Stated goal a :: Gather every line of the listing that contains the string "This", matching case exactly.

Reading text ::
Director: Éric Gravel
Screenplay:
Éric Gravel

CAST:
Julie Roy: Laure Calamy
Sylvie: Anne Suarez
Madame Lusigny: Geneviève Mnich
Nolan Arizmendi: Nolan
Chloé: Sasha Lemaitre Cremaschi

SOCIAL THRILLER
France, 2021
1 hour 28 min
Not Rated (all audiences)
In French with English subtitles.

International Sales:
Be for Films

→ WATCH TRAILER

SHOWN WITH PIECEFUL DAY (TRAIT CALME) by Gabrielle Mouret

Julie (Laure Calamy, continuing her streak of remarkable performances after My Donkey, My Lover and I - Virtual MiniFest 2020 & Call My Agent!) is a lonely single mother who goes to great lengths to raise her two children in a distant suburb of Paris (the “banlieue”) while working as the head maid in a luxury hotel in central Paris. When she finally gets a job interview for a position in marketing that she had long been hoping for – one which might finally haul her out of her cycle of debt and overtime – a national strike breaks out, paralyzing the public transportation system. Julie’s fragile and tight schedule of work and family that she is just barely holding together is thrown into chaos. But Julie is a fighter and she doesn't give up. Instead, she sets off on a frantic race to get the job at all cost, despite all the odds against her.

Listing ::
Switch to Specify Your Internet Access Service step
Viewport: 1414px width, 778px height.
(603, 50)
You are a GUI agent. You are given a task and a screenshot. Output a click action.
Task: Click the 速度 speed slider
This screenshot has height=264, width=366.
==
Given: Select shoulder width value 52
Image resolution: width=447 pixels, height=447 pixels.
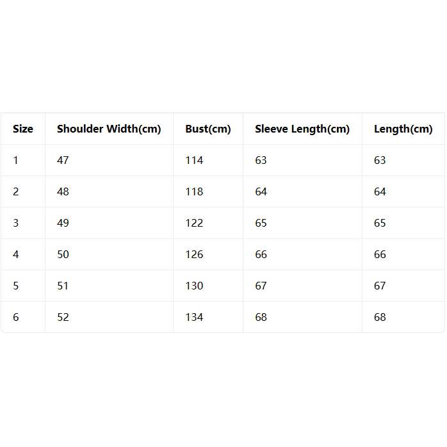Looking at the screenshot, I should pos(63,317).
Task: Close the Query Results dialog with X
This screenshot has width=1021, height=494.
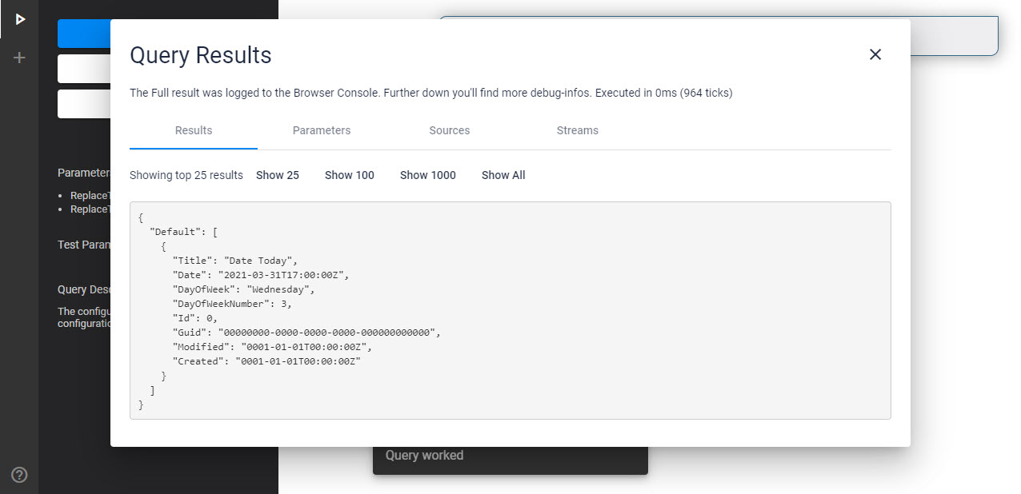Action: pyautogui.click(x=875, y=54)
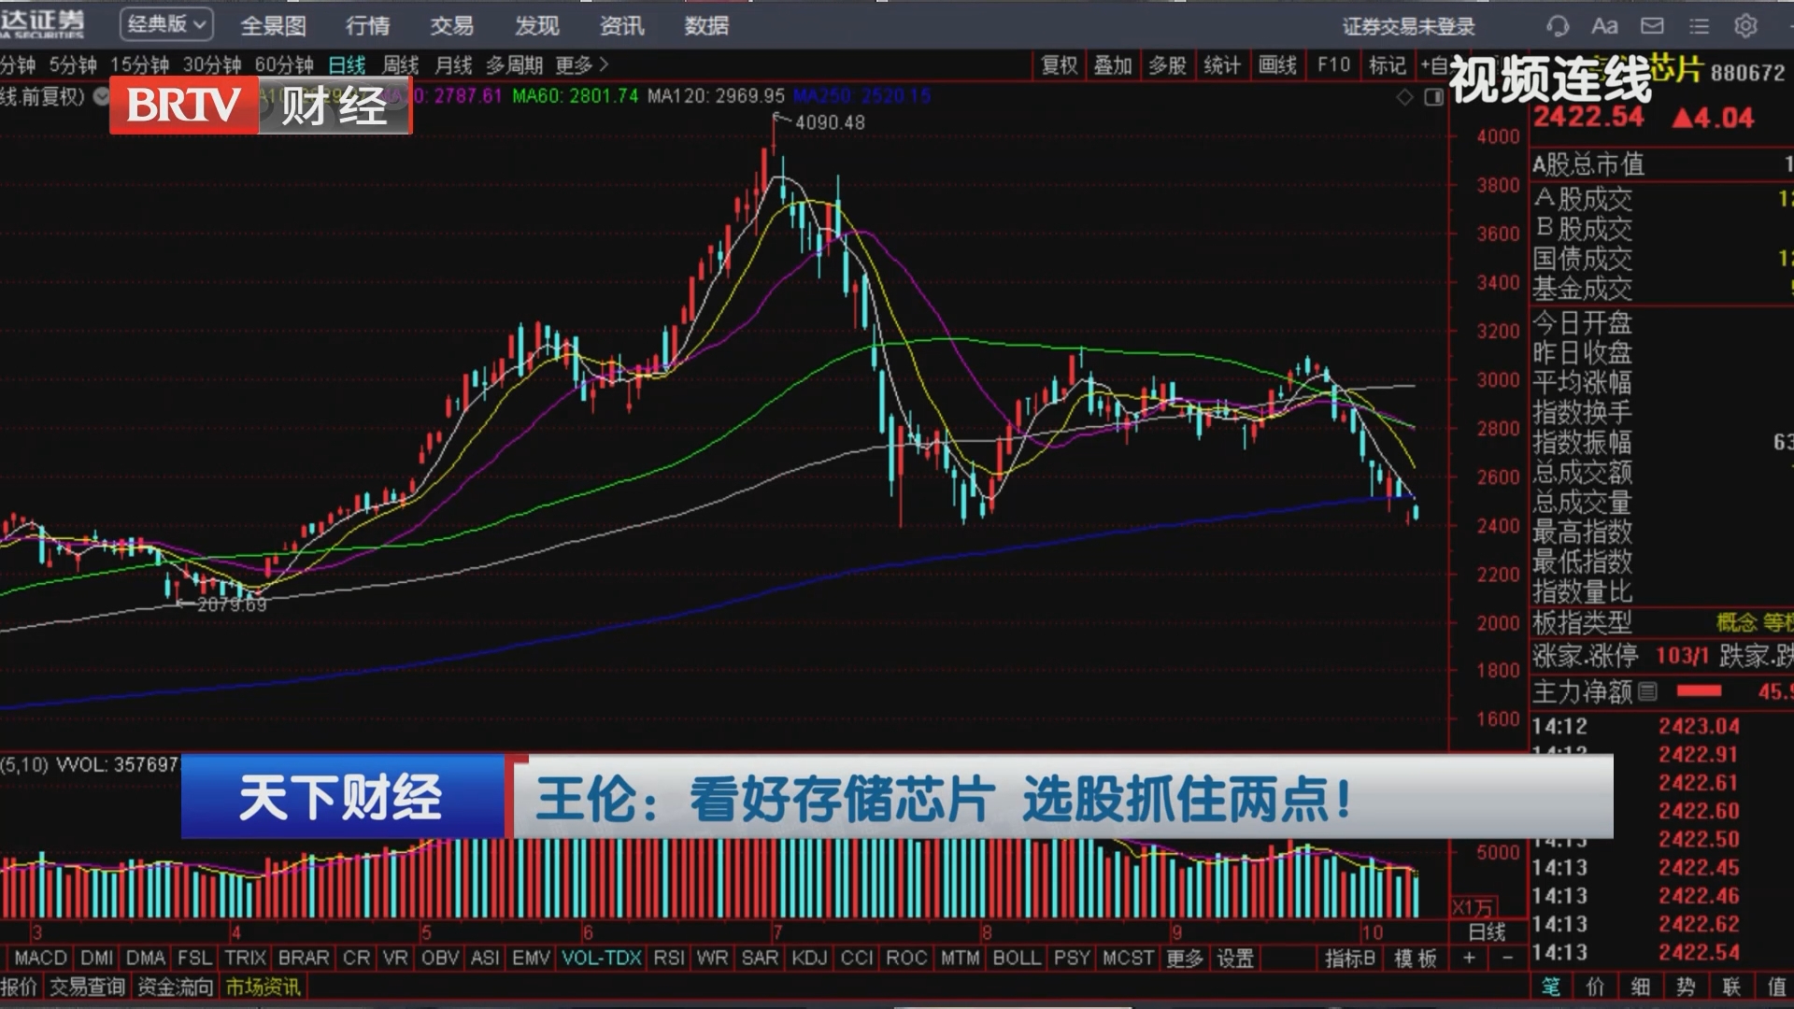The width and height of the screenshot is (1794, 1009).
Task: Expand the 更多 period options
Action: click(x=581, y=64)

Stated goal b ::
Answer these questions using the film description:
(i) Who wrote the screenplay?
(ii) What is the running time?
(iii) What position does Julie hold at the luxury hotel?

Written reply a ::
This screenshot has height=264, width=366.
This screenshot has width=1021, height=494.

Written reply b ::
(i) Éric Gravel
(ii) 1 hour 28 min
(iii) Head maid